第一に、自己否定のような言い方になるが、サミット報道は、相当に操作された情報に基づいてなされる。各国とも事情はそう変わらないだろうが、少なくとも日本の場合、会議内容を説明する外務省高官は、サミットにおけるプレス説明のグランド・ルールをしばしば口にする。それは自国の首脳の発言は明らかにするが、他国の首脳の発言は具体的には説明しない、というものだ。当然のように思われるだろう。しかしそれを踏まえた報道は、自国の首脳がいつも会議をリードしたような印象をあたえる結果になる。日本の場合、他国首脳の発言でも、日本に都合のいい場合は、おそらく先方の了解を得て説明者が明らかにする場合もある。ますます日本の首相は大活躍の印象になる。
第二に、官僚化である。山の上のウインザー・ホテルを会場とした洞爺湖サミットは、リトリート方式と呼ばれる。反グローバリゼーションのデモ隊を遠ざけるのを主な目的に、最近のサミットはいつもそうだが、リトリートの意味が少し変わってきたようにも思える。以前は周囲の雑音を遮断して首脳たちがうちとけた会話をするという意味であり、デモ隊、プレスだけでなく、官僚たちも遠ざけられた。今回は違う。伝統的な安全保障問題であれば、首脳たちは自分の言葉で語れたかもしれないが、今回は原油や食料価格の上昇、気候温暖化など、政治家たる首脳たちにとっては、苦手なテーマだった。官僚に頼らざるを得ない。テーマが「人間の安全保障」の領域になればなるほど、そして実質的に議論参加国が増えれば増えるほど、官僚たちの出番となり、外交修辞ではあるが、実効性の乏しい紙が大量に生産される。
第三に、拡大会合に参加した中国の影である。京都の外相会合、洞爺湖の首脳会合を通じ、ジンバブエはみんなで思いっきり批判した。しかし中国当局とダライラマ側の対話がうまくいっていないチベット情勢は、だれも言及しなかった。数カ月前のあの熱気はなんだったのか。G8首脳は物忘れの激しい人たちらしい。

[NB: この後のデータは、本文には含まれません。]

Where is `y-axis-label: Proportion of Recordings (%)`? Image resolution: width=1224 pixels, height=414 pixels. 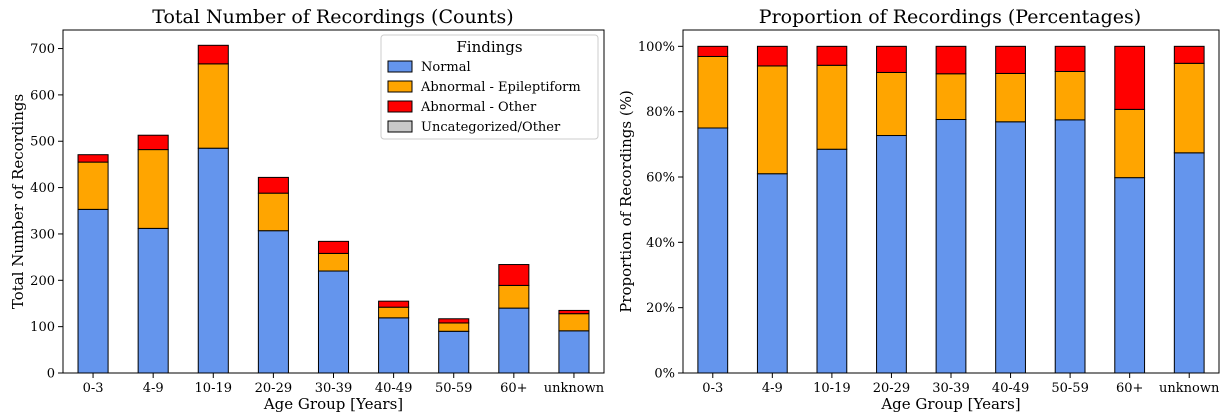 y-axis-label: Proportion of Recordings (%) is located at coordinates (626, 202).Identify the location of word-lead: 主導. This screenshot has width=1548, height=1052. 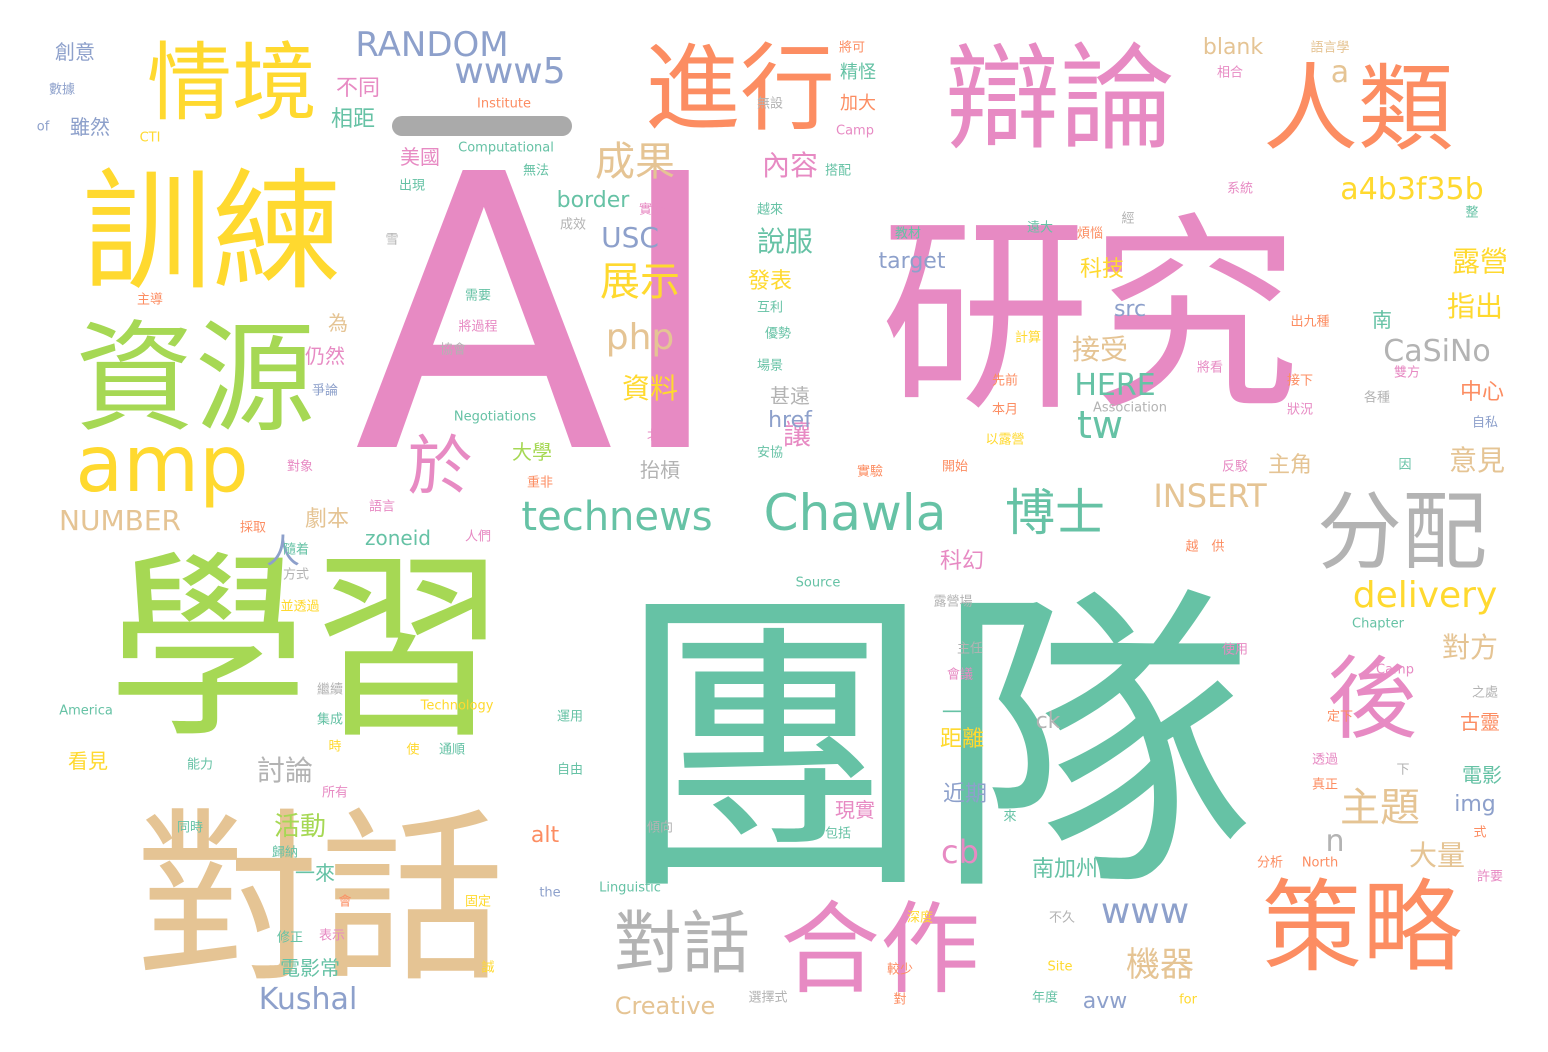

第四に、したがって価値観の共有のないメンバーによる多数国会議は弁論大会になり、問題解決の場にはならない。温暖化はG8だけでは解決できない、などを根拠にG8拡大論があるが、それはG8システムにとっての死である。弁論大会は見ていて楽しいから、参加者もプレスも喜ぶ。外交官も出張できるから、喜ぶのかもしれない。でも、お祭りのような会議のコストを負担する各国の納税者はどう考えるだろうか。